→ **RECORDS FOR THIS EXERCISE**
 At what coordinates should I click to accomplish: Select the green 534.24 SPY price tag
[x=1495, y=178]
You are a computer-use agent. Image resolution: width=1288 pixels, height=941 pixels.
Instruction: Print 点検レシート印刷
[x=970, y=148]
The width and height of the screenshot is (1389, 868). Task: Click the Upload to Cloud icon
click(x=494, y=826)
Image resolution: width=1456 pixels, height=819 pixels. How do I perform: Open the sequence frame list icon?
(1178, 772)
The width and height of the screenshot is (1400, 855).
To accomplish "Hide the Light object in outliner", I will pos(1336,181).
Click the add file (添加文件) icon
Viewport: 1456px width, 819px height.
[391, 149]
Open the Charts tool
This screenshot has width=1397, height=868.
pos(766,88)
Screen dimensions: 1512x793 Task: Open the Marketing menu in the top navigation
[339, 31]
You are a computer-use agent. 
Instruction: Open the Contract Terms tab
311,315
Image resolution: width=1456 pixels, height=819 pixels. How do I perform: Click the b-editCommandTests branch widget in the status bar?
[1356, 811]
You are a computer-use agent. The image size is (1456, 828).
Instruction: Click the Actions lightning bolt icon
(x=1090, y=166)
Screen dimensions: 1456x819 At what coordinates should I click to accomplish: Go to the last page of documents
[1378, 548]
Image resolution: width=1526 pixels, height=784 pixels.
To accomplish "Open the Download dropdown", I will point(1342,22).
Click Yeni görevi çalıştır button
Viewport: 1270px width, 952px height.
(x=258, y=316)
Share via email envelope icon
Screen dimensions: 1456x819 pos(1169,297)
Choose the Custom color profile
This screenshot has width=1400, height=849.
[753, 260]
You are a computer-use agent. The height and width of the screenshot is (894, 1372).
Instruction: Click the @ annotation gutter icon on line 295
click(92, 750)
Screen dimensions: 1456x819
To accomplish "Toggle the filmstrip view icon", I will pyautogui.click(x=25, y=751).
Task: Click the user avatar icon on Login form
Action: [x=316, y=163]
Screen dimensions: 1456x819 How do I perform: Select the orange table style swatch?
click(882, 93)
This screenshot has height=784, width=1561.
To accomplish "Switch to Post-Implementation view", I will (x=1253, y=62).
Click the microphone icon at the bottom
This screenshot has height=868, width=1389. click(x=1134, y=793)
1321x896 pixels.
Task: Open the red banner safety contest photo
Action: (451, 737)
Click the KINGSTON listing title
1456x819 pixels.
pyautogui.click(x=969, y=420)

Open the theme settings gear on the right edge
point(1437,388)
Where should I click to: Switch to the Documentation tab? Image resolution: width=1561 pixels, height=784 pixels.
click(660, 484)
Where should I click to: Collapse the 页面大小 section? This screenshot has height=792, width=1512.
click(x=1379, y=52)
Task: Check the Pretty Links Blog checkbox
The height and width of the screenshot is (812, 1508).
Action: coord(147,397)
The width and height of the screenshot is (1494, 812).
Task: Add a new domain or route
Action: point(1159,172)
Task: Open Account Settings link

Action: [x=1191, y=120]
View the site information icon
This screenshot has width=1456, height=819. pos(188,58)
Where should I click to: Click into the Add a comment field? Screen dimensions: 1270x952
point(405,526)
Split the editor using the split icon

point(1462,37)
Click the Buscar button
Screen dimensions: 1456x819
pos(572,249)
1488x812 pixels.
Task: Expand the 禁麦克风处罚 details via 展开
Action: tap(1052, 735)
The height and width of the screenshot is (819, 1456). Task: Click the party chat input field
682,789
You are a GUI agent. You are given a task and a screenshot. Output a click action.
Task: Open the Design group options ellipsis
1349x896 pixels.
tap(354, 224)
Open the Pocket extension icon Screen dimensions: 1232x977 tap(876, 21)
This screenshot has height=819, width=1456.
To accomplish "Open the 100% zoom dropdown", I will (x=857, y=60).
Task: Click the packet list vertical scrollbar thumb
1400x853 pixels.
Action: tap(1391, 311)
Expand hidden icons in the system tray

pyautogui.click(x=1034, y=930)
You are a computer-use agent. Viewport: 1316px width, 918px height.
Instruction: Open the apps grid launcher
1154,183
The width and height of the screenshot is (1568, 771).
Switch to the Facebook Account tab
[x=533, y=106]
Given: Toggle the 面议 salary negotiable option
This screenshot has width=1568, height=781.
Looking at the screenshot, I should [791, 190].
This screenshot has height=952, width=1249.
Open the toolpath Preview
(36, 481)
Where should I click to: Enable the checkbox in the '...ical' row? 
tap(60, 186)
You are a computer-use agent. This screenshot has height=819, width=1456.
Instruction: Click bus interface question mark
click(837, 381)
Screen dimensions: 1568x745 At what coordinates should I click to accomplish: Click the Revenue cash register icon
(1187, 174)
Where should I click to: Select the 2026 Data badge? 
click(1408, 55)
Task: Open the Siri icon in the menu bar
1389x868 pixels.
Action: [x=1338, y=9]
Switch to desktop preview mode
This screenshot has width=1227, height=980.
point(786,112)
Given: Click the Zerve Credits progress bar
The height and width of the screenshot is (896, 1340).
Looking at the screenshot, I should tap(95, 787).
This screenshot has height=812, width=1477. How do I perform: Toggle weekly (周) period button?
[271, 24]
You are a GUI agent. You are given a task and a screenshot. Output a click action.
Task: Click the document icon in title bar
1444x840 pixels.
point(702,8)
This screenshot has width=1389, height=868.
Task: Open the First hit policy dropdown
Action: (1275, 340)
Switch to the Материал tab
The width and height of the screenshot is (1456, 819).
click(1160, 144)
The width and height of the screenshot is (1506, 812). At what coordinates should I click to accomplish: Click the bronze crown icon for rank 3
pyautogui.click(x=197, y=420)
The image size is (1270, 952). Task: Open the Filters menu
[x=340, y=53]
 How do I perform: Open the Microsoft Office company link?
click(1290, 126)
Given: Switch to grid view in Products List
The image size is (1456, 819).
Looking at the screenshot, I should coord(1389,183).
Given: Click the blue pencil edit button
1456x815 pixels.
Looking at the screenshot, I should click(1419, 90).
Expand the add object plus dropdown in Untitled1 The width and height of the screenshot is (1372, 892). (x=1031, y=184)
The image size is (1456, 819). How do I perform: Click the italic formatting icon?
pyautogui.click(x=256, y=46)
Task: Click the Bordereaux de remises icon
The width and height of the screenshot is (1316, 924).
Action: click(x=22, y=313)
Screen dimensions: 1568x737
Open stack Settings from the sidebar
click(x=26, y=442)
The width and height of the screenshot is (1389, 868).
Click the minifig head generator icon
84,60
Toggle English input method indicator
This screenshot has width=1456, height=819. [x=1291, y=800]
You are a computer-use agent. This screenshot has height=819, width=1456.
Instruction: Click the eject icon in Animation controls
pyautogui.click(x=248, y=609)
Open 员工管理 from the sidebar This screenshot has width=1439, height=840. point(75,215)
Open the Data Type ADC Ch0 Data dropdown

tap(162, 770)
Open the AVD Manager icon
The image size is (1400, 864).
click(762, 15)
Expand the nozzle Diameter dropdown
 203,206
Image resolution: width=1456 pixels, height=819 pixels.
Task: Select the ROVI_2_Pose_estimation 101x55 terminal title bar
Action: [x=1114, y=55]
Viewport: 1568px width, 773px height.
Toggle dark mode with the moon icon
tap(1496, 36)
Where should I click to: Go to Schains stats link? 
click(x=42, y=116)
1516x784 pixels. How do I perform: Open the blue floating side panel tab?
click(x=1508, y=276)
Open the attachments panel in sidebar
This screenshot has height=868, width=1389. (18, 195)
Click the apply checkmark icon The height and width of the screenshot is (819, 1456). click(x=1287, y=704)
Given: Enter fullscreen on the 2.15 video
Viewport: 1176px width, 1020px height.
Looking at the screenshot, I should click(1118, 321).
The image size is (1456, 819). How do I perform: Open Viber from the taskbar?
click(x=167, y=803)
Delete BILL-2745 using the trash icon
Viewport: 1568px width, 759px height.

→ **WHAT YOU SHOULD DO**
Your reply must be the entries above, returned word for word.

→ **TASK OUTPUT**
 At what coordinates should I click to accomplish: Select the green 534.24 SPY price tag
[x=1495, y=178]
You are a computer-use agent. Image resolution: width=1288 pixels, height=941 pixels.
Instruction: Print 点検レシート印刷
[x=970, y=148]
The width and height of the screenshot is (1389, 868). Task: Click the Upload to Cloud icon
click(x=494, y=826)
Image resolution: width=1456 pixels, height=819 pixels. How do I perform: Open the sequence frame list icon?
(1178, 772)
The width and height of the screenshot is (1400, 855).
To accomplish "Hide the Light object in outliner", I will pos(1336,181).
Click the add file (添加文件) icon
Viewport: 1456px width, 819px height.
[391, 149]
Open the Charts tool
This screenshot has width=1397, height=868.
pos(766,88)
Screen dimensions: 1512x793 Task: Open the Marketing menu in the top navigation
[339, 31]
You are a computer-use agent. 
Instruction: Open the Contract Terms tab
311,315
Image resolution: width=1456 pixels, height=819 pixels. How do I perform: Click the b-editCommandTests branch widget in the status bar?
[1356, 811]
You are a computer-use agent. The image size is (1456, 828).
Instruction: Click the Actions lightning bolt icon
(x=1090, y=166)
Screen dimensions: 1456x819 At what coordinates should I click to accomplish: Go to the last page of documents
[1378, 548]
Image resolution: width=1526 pixels, height=784 pixels.
To accomplish "Open the Download dropdown", I will point(1342,22).
Click Yeni görevi çalıştır button
Viewport: 1270px width, 952px height.
(x=258, y=316)
Share via email envelope icon
Screen dimensions: 1456x819 pos(1169,297)
Choose the Custom color profile
This screenshot has width=1400, height=849.
[753, 260]
You are a computer-use agent. The height and width of the screenshot is (894, 1372).
Instruction: Click the @ annotation gutter icon on line 295
click(92, 750)
Screen dimensions: 1456x819
To accomplish "Toggle the filmstrip view icon", I will pyautogui.click(x=25, y=751).
Task: Click the user avatar icon on Login form
Action: [x=316, y=163]
Screen dimensions: 1456x819 How do I perform: Select the orange table style swatch?
click(882, 93)
This screenshot has height=784, width=1561.
To accomplish "Switch to Post-Implementation view", I will (x=1253, y=62).
Click the microphone icon at the bottom
This screenshot has height=868, width=1389. click(x=1134, y=793)
1321x896 pixels.
Task: Open the red banner safety contest photo
Action: (451, 737)
Click the KINGSTON listing title
1456x819 pixels.
pyautogui.click(x=969, y=420)

Open the theme settings gear on the right edge
point(1437,388)
Where should I click to: Switch to the Documentation tab? Image resolution: width=1561 pixels, height=784 pixels.
click(660, 484)
Where should I click to: Collapse the 页面大小 section? This screenshot has height=792, width=1512.
click(x=1379, y=52)
Task: Check the Pretty Links Blog checkbox
The height and width of the screenshot is (812, 1508).
Action: coord(147,397)
The width and height of the screenshot is (1494, 812).
Task: Add a new domain or route
Action: point(1159,172)
Task: Open Account Settings link

Action: [x=1191, y=120]
View the site information icon
This screenshot has width=1456, height=819. pos(188,58)
Where should I click to: Click into the Add a comment field? Screen dimensions: 1270x952
point(405,526)
Split the editor using the split icon

point(1462,37)
Click the Buscar button
Screen dimensions: 1456x819
pos(572,249)
1488x812 pixels.
Task: Expand the 禁麦克风处罚 details via 展开
Action: tap(1052, 735)
The height and width of the screenshot is (819, 1456). Task: Click the party chat input field
682,789
You are a GUI agent. You are given a task and a screenshot. Output a click action.
Task: Open the Design group options ellipsis
1349x896 pixels.
tap(354, 224)
Open the Pocket extension icon Screen dimensions: 1232x977 tap(876, 21)
This screenshot has height=819, width=1456.
To accomplish "Open the 100% zoom dropdown", I will (x=857, y=60).
Task: Click the packet list vertical scrollbar thumb
1400x853 pixels.
Action: tap(1391, 311)
Expand hidden icons in the system tray

pyautogui.click(x=1034, y=930)
You are a computer-use agent. Viewport: 1316px width, 918px height.
Instruction: Open the apps grid launcher
1154,183
The width and height of the screenshot is (1568, 771).
Switch to the Facebook Account tab
[x=533, y=106]
Given: Toggle the 面议 salary negotiable option
This screenshot has width=1568, height=781.
Looking at the screenshot, I should [791, 190].
This screenshot has height=952, width=1249.
Open the toolpath Preview
(36, 481)
Where should I click to: Enable the checkbox in the '...ical' row? 
tap(60, 186)
You are a computer-use agent. This screenshot has height=819, width=1456.
Instruction: Click bus interface question mark
click(837, 381)
Screen dimensions: 1568x745 At what coordinates should I click to accomplish: Click the Revenue cash register icon
(1187, 174)
Where should I click to: Select the 2026 Data badge? 
click(1408, 55)
Task: Open the Siri icon in the menu bar
1389x868 pixels.
Action: [x=1338, y=9]
Switch to desktop preview mode
This screenshot has width=1227, height=980.
point(786,112)
Given: Click the Zerve Credits progress bar
The height and width of the screenshot is (896, 1340).
Looking at the screenshot, I should tap(95, 787).
This screenshot has height=812, width=1477. How do I perform: Toggle weekly (周) period button?
[271, 24]
You are a GUI agent. You are given a task and a screenshot. Output a click action.
Task: Click the document icon in title bar
1444x840 pixels.
point(702,8)
This screenshot has width=1389, height=868.
Task: Open the First hit policy dropdown
Action: (1275, 340)
Switch to the Материал tab
The width and height of the screenshot is (1456, 819).
click(1160, 144)
The width and height of the screenshot is (1506, 812). At what coordinates should I click to accomplish: Click the bronze crown icon for rank 3
pyautogui.click(x=197, y=420)
The image size is (1270, 952). Task: Open the Filters menu
[x=340, y=53]
 How do I perform: Open the Microsoft Office company link?
click(1290, 126)
Given: Switch to grid view in Products List
The image size is (1456, 819).
Looking at the screenshot, I should coord(1389,183).
Given: Click the blue pencil edit button
1456x815 pixels.
Looking at the screenshot, I should click(1419, 90).
Expand the add object plus dropdown in Untitled1 The width and height of the screenshot is (1372, 892). (x=1031, y=184)
The image size is (1456, 819). How do I perform: Click the italic formatting icon?
pyautogui.click(x=256, y=46)
Task: Click the Bordereaux de remises icon
The width and height of the screenshot is (1316, 924).
Action: click(x=22, y=313)
Screen dimensions: 1568x737
Open stack Settings from the sidebar
click(x=26, y=442)
The width and height of the screenshot is (1389, 868).
Click the minifig head generator icon
84,60
Toggle English input method indicator
This screenshot has width=1456, height=819. [x=1291, y=800]
You are a computer-use agent. This screenshot has height=819, width=1456.
Instruction: Click the eject icon in Animation controls
pyautogui.click(x=248, y=609)
Open 员工管理 from the sidebar This screenshot has width=1439, height=840. point(75,215)
Open the Data Type ADC Ch0 Data dropdown

tap(162, 770)
Open the AVD Manager icon
The image size is (1400, 864).
click(762, 15)
Expand the nozzle Diameter dropdown
 203,206
Image resolution: width=1456 pixels, height=819 pixels.
Task: Select the ROVI_2_Pose_estimation 101x55 terminal title bar
Action: [x=1114, y=55]
Viewport: 1568px width, 773px height.
Toggle dark mode with the moon icon
tap(1496, 36)
Where should I click to: Go to Schains stats link? 
click(x=42, y=116)
1516x784 pixels. How do I perform: Open the blue floating side panel tab?
click(x=1508, y=276)
Open the attachments panel in sidebar
This screenshot has height=868, width=1389. (18, 195)
Click the apply checkmark icon The height and width of the screenshot is (819, 1456). click(x=1287, y=704)
Given: Enter fullscreen on the 2.15 video
Viewport: 1176px width, 1020px height.
Looking at the screenshot, I should click(1118, 321).
The image size is (1456, 819). How do I perform: Open Viber from the taskbar?
click(x=167, y=803)
Delete BILL-2745 using the trash icon
Viewport: 1568px width, 759px height.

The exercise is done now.